Cloud Modernisation is NOT Optional

To become AI-Native, an enterprise needs to learn, adapt, and optimise the current IT ecosystem. When cloud is part of your technical stack, this journey does not start with an LLM or a large AI component. It starts with automation, refactoring, PaaS adoption, and data readiness.

Depending on your cloud ecosystem, it means fewer EC2 (Elastic Compute Cloud)/Azure VMs (Virtual Machines) and more EKS (Elastic Kubernetes Service), AKS (Azure Kubernetes Service), Fabric (cloud integration service), and EventBridge (event bus for event-driven apps), with EventStream and EventHub (real-time data streaming platforms) becoming the backbone of your enterprise architecture.
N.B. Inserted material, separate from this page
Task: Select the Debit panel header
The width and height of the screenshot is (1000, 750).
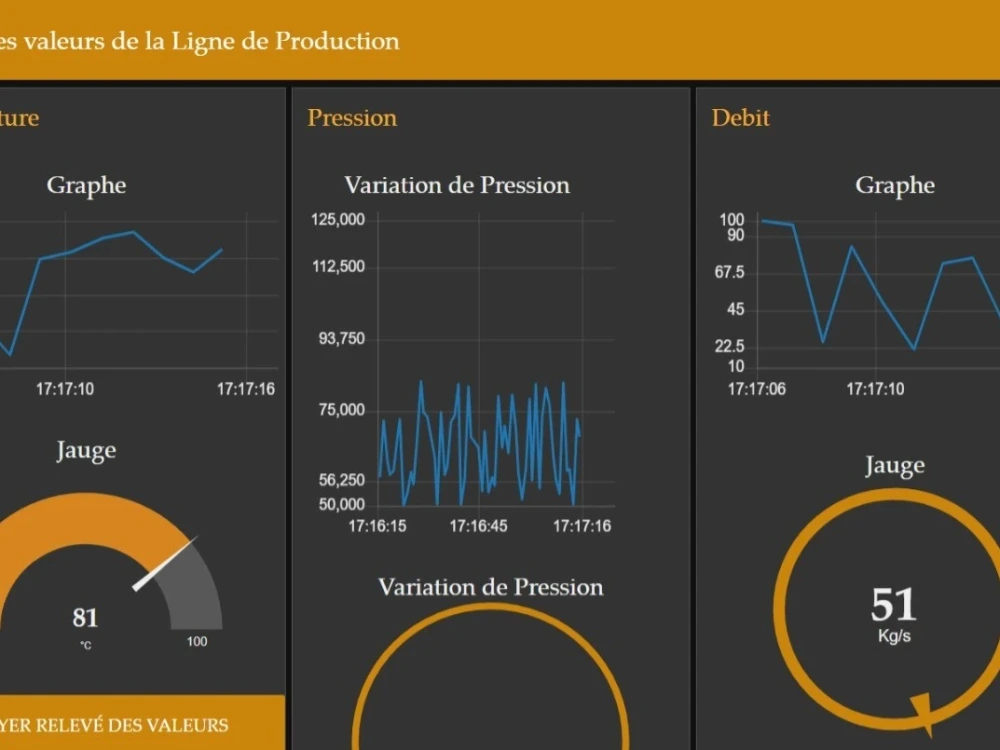Action: (x=740, y=117)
When selecting technology services, leaders should consider scalability, integration capabilities, cost, and specific business requirements. For instance, if your operations demand high scalability and flexibility, services like EKS or AKS might be more suitable. On the other hand, if seamless data integration across multiple platforms is your priority, solutions like Fabric or EventBridge can offer significant advantages. It’s crucial to align technology choices with not only immediate technological needs but also long-term strategic goals.

Conclusion

Intelligence demands architecture, not just compute. Tomorrow’s AI can’t run on yesterday’s systems. Cloud modernization is the essential link, enabling us to innovate and fully capitalize on cloud-native intelligence.